Clinic Letter

*Final Report*
Age: Patient is an 18-month boy.
CHIEF COMPLAINT: Perisylvian syndrome/polymicrogyria

HISTORY OF PRESENT ILLNESS: Parents report that "D" has had no recent seizures or spasms. His last seizure occurred over a year ago. He will occasionally startle with loud noises. Parents report that he will extend his neck and flex his arms forward when this occurs. It appears that D has lost 1 pound since his last visit. The dietitian was consulted and met with the parents to discuss methods for increasing D's caloric intake.

CURRENT DEVELOPMENT: D is in EI program where he receives PT and OT. He also receives PT/OT and speech at Beaumont Hospital twice a week each. D has been making small gains in his development. He has started using his upper extremities more frequently. He is reaching out for objects. He is able to roll from side to side. He is using a gait trainer, taking a few steps in physical therapy. He is babbling a few consonants, but has no speech yet.

PHYSICAL EXAMINATION: D weighs 23 lbs; heart rate is 101 and blood pressure 103/66. D is well-nourished, well-developed, in no acute distress. He is alert, interactive and making good eye contact. Of note, he is drooling quite a bit. Lungs are clear to auscultation bilaterally. Heart has a regular rate and rhythm. Abdomen is soft and not tender. On musculoskeletal exam, strength is 4/5 in upper and lower extremities. D has good head and neck control, but very poor trunk control. He has increased tone in his bilateral upper extremities, bilateral lower extremities. NO parachute reflex was noted.

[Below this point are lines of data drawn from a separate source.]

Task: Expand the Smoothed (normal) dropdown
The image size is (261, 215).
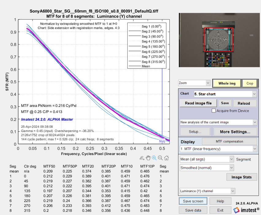Action: [207, 168]
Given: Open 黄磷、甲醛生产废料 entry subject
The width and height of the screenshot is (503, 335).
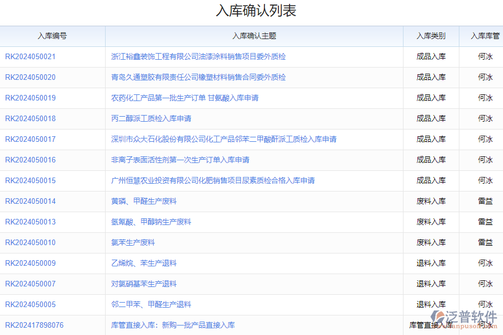Looking at the screenshot, I should 145,201.
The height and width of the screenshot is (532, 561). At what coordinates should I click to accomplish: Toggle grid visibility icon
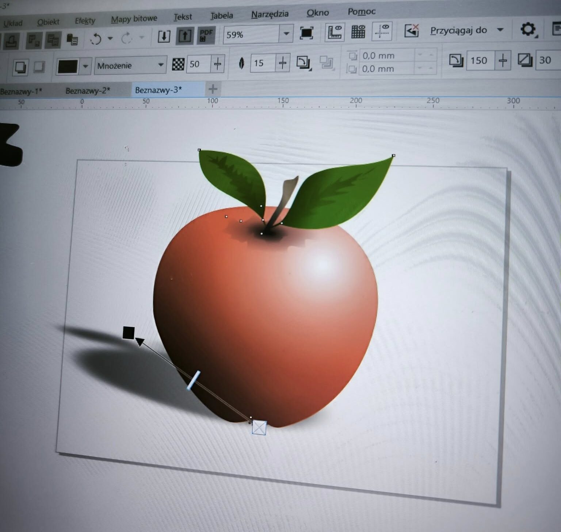point(358,32)
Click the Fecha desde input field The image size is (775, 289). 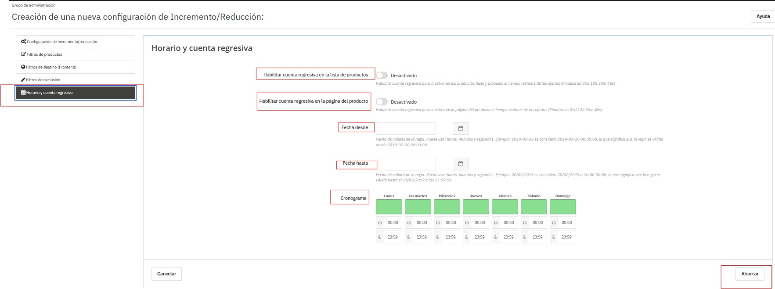tap(406, 128)
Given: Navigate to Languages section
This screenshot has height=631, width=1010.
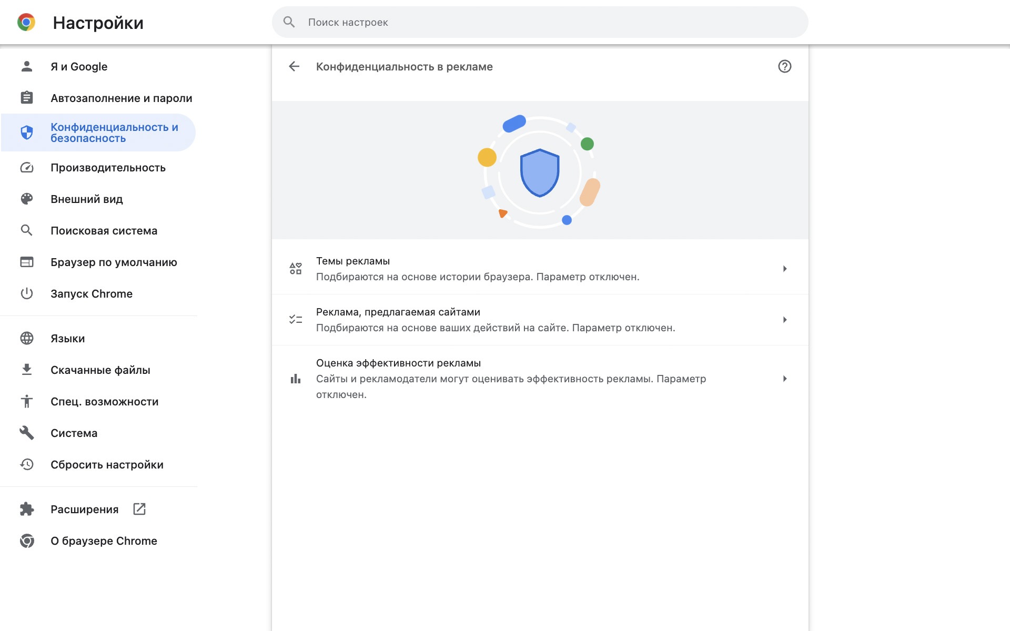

NEUROLOGICAL EXAMINATION: D is alert, interactive. Pupils are equal, round and reactive. Extraocular movements are intact. There is a positive red reflex. Fundi are not well visualized. NO facial asymmetry. Palate elevates with phonation. Deep tendon reflexes are +2 throughout.

PREVIOUS DIAGNOSTIC STUDIES: D has a VMR in November 2006 which was abnormal with a slow background, occasional spike and wave activity was seen in the right temporo-parieto-occipial region. There were ten events by the parents that were not associated with epileptic activity. D had a CT scan in August 2006 which showed PMG along the perisylvian areas of the brain with a moderate degree of ventriculomegaly. There was no evidence of craniosynostosis on this exam. D also has a barium swallow recently which showed no aspiration, but did show some oral motor dysfunction

IMPRESSION: Perisylvian syndrome, polymicrogyria and epilepsy

TREATMENT PLAN: Continue vigabatrin 250 mg in the morning and 500 mg at bedtime. D will be scheduled for a PET scan. Parents are to call with any questions or concerns. D should return to clinic in four months.